:: 要做的事 ::
把下面所有条目一行一行原样抄下来，图片不要抄进去。

(一块数据)
+++++

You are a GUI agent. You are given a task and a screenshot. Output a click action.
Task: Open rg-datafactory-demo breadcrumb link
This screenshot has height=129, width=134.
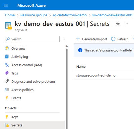(70, 15)
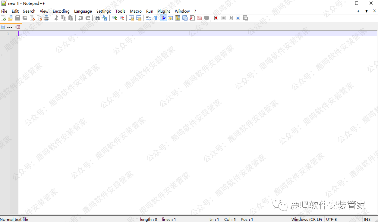The width and height of the screenshot is (378, 222).
Task: Open the Encoding menu
Action: [61, 11]
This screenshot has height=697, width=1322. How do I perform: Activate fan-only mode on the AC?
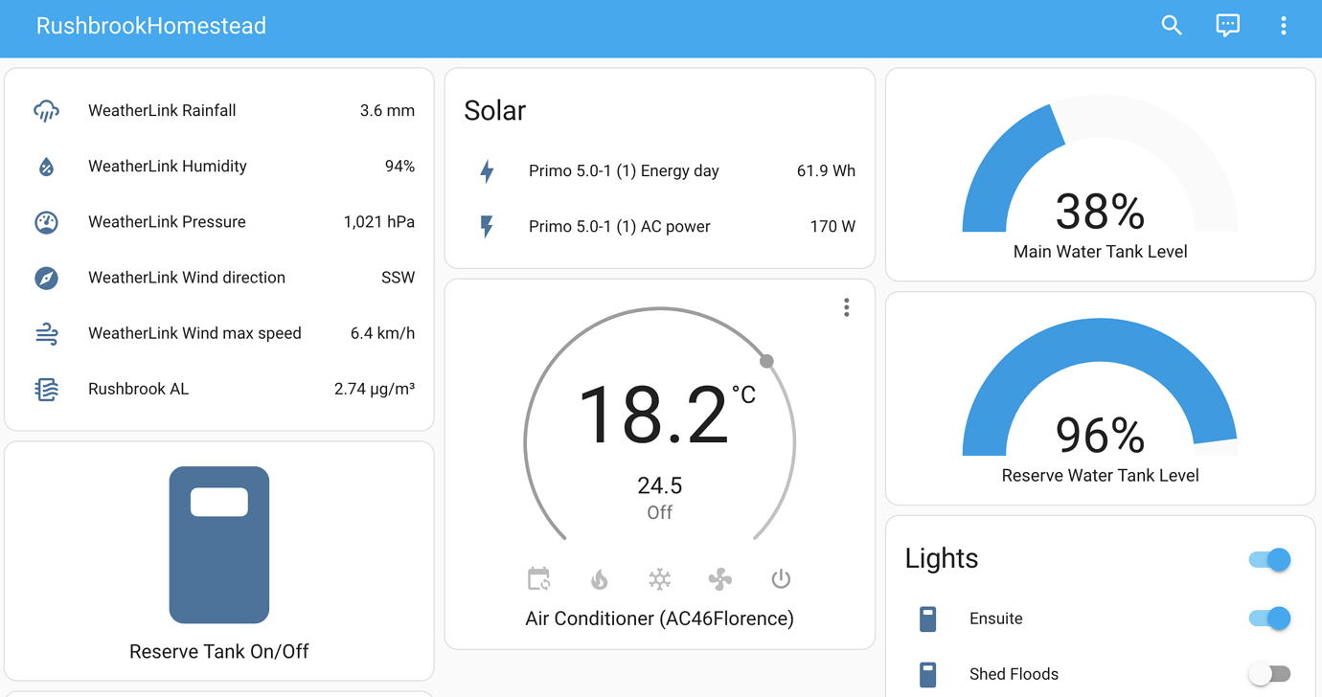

+++++

:: 任务答案 ::
You are a GUI agent. You are given a task and a screenshot. Output a click action.
Task: Open rg-datafactory-demo breadcrumb link
This screenshot has height=129, width=134.
(70, 15)
The width and height of the screenshot is (378, 222).
Task: Open the Encoding menu
Action: [61, 11]
This screenshot has height=697, width=1322. How do I perform: Activate fan-only mode on the AC?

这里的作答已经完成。